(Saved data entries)
......
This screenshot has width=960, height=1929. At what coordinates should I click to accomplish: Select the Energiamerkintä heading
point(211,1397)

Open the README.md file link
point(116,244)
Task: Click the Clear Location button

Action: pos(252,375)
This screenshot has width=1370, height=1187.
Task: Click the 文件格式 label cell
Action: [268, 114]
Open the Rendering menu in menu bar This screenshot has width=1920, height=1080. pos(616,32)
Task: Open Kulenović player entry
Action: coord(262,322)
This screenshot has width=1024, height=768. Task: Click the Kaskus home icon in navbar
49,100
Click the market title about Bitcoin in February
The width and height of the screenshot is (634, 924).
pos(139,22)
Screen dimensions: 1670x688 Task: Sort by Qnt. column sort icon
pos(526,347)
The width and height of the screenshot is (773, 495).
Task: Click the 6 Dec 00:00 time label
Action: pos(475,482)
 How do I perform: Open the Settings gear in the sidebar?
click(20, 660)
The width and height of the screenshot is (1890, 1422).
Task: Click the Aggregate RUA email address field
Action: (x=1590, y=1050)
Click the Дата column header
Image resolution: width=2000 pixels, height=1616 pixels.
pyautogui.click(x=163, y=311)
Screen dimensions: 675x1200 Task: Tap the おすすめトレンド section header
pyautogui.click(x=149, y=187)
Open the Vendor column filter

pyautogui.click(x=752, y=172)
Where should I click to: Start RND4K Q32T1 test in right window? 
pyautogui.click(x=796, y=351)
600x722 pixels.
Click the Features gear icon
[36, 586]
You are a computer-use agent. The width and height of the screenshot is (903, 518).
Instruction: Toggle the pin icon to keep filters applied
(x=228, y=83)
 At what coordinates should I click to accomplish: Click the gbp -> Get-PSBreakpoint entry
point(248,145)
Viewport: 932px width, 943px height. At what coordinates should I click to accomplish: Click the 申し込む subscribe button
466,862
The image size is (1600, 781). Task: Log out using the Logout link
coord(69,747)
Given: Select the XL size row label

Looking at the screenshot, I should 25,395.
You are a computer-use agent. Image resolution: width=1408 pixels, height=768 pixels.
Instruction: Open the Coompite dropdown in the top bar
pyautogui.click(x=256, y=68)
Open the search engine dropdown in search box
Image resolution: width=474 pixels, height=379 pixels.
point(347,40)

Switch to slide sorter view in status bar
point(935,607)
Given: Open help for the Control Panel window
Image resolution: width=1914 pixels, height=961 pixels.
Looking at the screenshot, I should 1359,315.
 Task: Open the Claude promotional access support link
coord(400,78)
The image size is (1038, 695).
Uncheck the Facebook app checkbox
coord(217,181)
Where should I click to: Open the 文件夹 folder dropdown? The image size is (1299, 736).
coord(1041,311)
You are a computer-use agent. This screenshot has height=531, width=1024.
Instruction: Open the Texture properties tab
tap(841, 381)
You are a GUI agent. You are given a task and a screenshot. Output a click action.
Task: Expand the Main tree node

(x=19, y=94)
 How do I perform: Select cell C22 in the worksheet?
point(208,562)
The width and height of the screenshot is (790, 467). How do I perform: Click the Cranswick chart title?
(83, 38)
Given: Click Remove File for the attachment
......
■ Assignment
Retype the entries precisely as they stand.

■ Exercise output
This screenshot has width=960, height=1929. At what coordinates should I click to accomplish: Select the Energiamerkintä heading
point(211,1397)

Open the README.md file link
point(116,244)
Task: Click the Clear Location button

Action: pos(252,375)
This screenshot has width=1370, height=1187.
Task: Click the 文件格式 label cell
Action: [268, 114]
Open the Rendering menu in menu bar This screenshot has width=1920, height=1080. pos(616,32)
Task: Open Kulenović player entry
Action: coord(262,322)
This screenshot has width=1024, height=768. Task: Click the Kaskus home icon in navbar
49,100
Click the market title about Bitcoin in February
The width and height of the screenshot is (634, 924).
pos(139,22)
Screen dimensions: 1670x688 Task: Sort by Qnt. column sort icon
pos(526,347)
The width and height of the screenshot is (773, 495).
Task: Click the 6 Dec 00:00 time label
Action: pos(475,482)
 How do I perform: Open the Settings gear in the sidebar?
click(20, 660)
The width and height of the screenshot is (1890, 1422).
Task: Click the Aggregate RUA email address field
Action: (x=1590, y=1050)
Click the Дата column header
Image resolution: width=2000 pixels, height=1616 pixels.
pyautogui.click(x=163, y=311)
Screen dimensions: 675x1200 Task: Tap the おすすめトレンド section header
pyautogui.click(x=149, y=187)
Open the Vendor column filter

pyautogui.click(x=752, y=172)
Where should I click to: Start RND4K Q32T1 test in right window? 
pyautogui.click(x=796, y=351)
600x722 pixels.
Click the Features gear icon
[36, 586]
You are a computer-use agent. The width and height of the screenshot is (903, 518).
Instruction: Toggle the pin icon to keep filters applied
(x=228, y=83)
 At what coordinates should I click to accomplish: Click the gbp -> Get-PSBreakpoint entry
point(248,145)
Viewport: 932px width, 943px height. At what coordinates should I click to accomplish: Click the 申し込む subscribe button
466,862
The image size is (1600, 781). Task: Log out using the Logout link
coord(69,747)
Given: Select the XL size row label

Looking at the screenshot, I should 25,395.
You are a computer-use agent. Image resolution: width=1408 pixels, height=768 pixels.
Instruction: Open the Coompite dropdown in the top bar
pyautogui.click(x=256, y=68)
Open the search engine dropdown in search box
Image resolution: width=474 pixels, height=379 pixels.
point(347,40)

Switch to slide sorter view in status bar
point(935,607)
Given: Open help for the Control Panel window
Image resolution: width=1914 pixels, height=961 pixels.
Looking at the screenshot, I should 1359,315.
 Task: Open the Claude promotional access support link
coord(400,78)
The image size is (1038, 695).
Uncheck the Facebook app checkbox
coord(217,181)
Where should I click to: Open the 文件夹 folder dropdown? The image size is (1299, 736).
coord(1041,311)
You are a computer-use agent. This screenshot has height=531, width=1024.
Instruction: Open the Texture properties tab
tap(841, 381)
You are a GUI agent. You are given a task and a screenshot. Output a click action.
Task: Expand the Main tree node

(x=19, y=94)
 How do I perform: Select cell C22 in the worksheet?
point(208,562)
The width and height of the screenshot is (790, 467). How do I perform: Click the Cranswick chart title?
(83, 38)
Given: Click Remove File for the attachment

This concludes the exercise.